A la mano de Dios
A la mano de Dios
MIGUEL A. CÁLIX MARTÍNEZ
La escena se repite una y otra vez, hasta el punto de convertirse en recurrente, común, cotidiana. Se repite más de lo que uno quisiera y más de lo que uno desearía. Ya no recordamos cuándo empezó a ocurrir, pero nos acostumbramos a ella, de un modo tal que se hizo incómodamente familiar, desagradablemente cercana y frecuente.
Primero hay silencio y soledad. Luego, cautela y prudencia de unos pocos que se acercan; minutos después de las voces de alarma, la curiosidad, bullicio y muchedumbre se adueñan del sitio. Antes o después, alguien cercano, una persona hasta entonces ausente, arriba al lugar y es entonces cuando el dolor, pesadumbre y desconsuelo invaden ese crudo espacio confinado al interior de una espontánea ronda que delimitan la curiosidad y el espanto.
Impredecibles, aparecen los oídos, ojos y bocas del anonimato colectivo, prestos a captar hasta el menor detalle, todo lo que se pueda decir, describir y escuchar. Es el escenario para el locuaz, el fisgón, el indiscreto, todos ellos generosos aportantes de la libertad de dar y recibir: no importa si hay fidelidad o licencia creativa, ficción o realidad. Todo se vale, todo se puede en este espectáculo gratuito y para todos.
Tardíos, siempre últimos, acuden los que siguen el rastro de los hijos de Keres (las sangrientas hermanas de Tánatos, deidad de la muerte) para realizar sus indispensables actos sacramentales.
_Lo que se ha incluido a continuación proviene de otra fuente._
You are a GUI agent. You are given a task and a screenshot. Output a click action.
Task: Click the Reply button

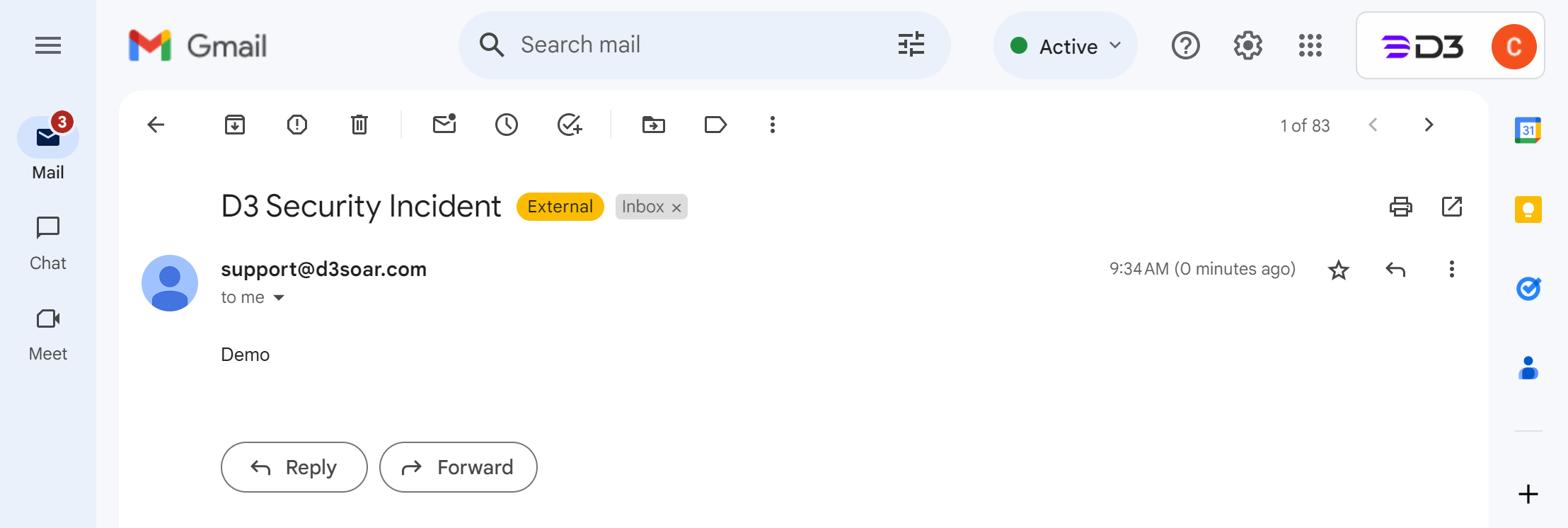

Circunspectos, toman medidas y enumeran, escriben, toman instantáneas que irán a álbumes fríos y expectantes de manos capaces de iniciar la vindicta pública. Finalizado su mecánico ejercicio, darán órdenes precisas para cubrir con un sudario sintético el rictus que dibuja un último aliento en el rostro de la víctima.
Con la partida del vehículo mortuorio, se irán de ahí los improvisados invitados. Poco a poco, del mismo modo en que llegaron. Lentamente unos, apresurados otros, cada quien con una historia nueva que contar, quizás la primera, o la última de una colección personal. Con algo de suerte, podrán ligar su vivencia a un reporte noticioso matutino, vespertino o nocturno (quizá los tres) y rememorarla ante los suyos, con detalles verbales propios, aumentados o especulativos. Con mucha más fortuna podrán probar ese “yo estuve ahí” (si tuvieron el buen tino de capturar prolijamente el suceso en un aparatito), pero alcanzarán un inequívoco Nirvana, si rindieron testimonio a alguno de los cronistas, ganando quince segundos de fama a todo color.
En horas (o concurrentemente), la escena se repetirá de nuevo, con entorno diferente y otro compás, quizá con escenografía y ritmo similares, aunque siempre única por sus protagonistas, comparsas y detalles. En un ir y venir de emociones, los convidados asiduos (los oídos, ojos y bocas del anonimato colectivo) creerán vivir un déjà vu, una reminiscencia, que se reinicia sin parar.
E invariablemente, resignados y vencidos, los que aman y penan los duelos de estas tragedias cotidianas, dejarán a la mano de Dios la anhelada justicia, esa que una y otra vez omiten autoridades que no existen y que asisten con horror a su propia ruina.